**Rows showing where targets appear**
===
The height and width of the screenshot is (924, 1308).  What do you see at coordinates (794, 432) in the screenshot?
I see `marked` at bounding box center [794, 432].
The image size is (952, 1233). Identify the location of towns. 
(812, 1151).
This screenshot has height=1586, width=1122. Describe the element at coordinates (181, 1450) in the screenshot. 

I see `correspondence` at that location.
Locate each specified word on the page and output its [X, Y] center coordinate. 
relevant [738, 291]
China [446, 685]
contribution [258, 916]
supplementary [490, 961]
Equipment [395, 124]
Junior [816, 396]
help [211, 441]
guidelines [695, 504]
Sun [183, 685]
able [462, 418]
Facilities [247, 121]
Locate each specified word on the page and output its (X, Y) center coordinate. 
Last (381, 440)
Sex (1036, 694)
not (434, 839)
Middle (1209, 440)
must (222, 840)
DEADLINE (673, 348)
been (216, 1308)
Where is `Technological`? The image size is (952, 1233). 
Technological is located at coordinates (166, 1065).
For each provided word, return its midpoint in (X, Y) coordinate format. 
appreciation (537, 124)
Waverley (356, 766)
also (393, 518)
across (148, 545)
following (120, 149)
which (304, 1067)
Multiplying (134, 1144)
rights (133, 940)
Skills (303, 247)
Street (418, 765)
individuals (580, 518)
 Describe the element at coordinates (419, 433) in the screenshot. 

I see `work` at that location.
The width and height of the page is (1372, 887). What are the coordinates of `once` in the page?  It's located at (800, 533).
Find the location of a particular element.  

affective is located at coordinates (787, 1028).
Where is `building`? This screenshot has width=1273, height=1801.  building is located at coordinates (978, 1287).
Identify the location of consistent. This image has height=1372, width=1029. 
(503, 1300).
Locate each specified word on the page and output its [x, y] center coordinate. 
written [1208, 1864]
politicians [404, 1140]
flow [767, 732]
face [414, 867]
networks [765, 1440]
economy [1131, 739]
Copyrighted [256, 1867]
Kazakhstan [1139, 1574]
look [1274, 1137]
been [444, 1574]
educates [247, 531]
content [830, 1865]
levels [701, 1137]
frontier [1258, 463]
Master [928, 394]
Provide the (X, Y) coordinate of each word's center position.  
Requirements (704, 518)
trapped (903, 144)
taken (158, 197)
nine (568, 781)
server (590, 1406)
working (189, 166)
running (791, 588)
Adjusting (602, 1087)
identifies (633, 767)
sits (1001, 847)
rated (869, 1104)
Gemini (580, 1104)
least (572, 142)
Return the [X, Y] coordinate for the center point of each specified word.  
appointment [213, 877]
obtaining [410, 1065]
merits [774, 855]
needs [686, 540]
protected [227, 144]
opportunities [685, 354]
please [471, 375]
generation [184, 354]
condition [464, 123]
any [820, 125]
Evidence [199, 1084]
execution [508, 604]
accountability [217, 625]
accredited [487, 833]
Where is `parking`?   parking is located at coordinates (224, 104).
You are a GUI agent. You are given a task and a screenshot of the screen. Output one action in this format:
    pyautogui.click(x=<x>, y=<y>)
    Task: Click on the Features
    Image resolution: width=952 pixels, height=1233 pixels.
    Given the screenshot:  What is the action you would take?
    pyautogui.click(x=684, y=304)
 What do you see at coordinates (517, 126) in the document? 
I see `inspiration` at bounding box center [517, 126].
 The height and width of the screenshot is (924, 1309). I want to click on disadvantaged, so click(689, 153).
===
Copy the records starting at the line that contains "This screenshot has height=1586, width=1122." and ending with the line that contains "Last (381, 440)", keeping every line in between unchanged.

This screenshot has height=1586, width=1122. Describe the element at coordinates (181, 1450) in the screenshot. 

I see `correspondence` at that location.
Locate each specified word on the page and output its [X, Y] center coordinate. 
relevant [738, 291]
China [446, 685]
contribution [258, 916]
supplementary [490, 961]
Equipment [395, 124]
Junior [816, 396]
help [211, 441]
guidelines [695, 504]
Sun [183, 685]
able [462, 418]
Facilities [247, 121]
Locate each specified word on the page and output its (X, Y) center coordinate. 
Last (381, 440)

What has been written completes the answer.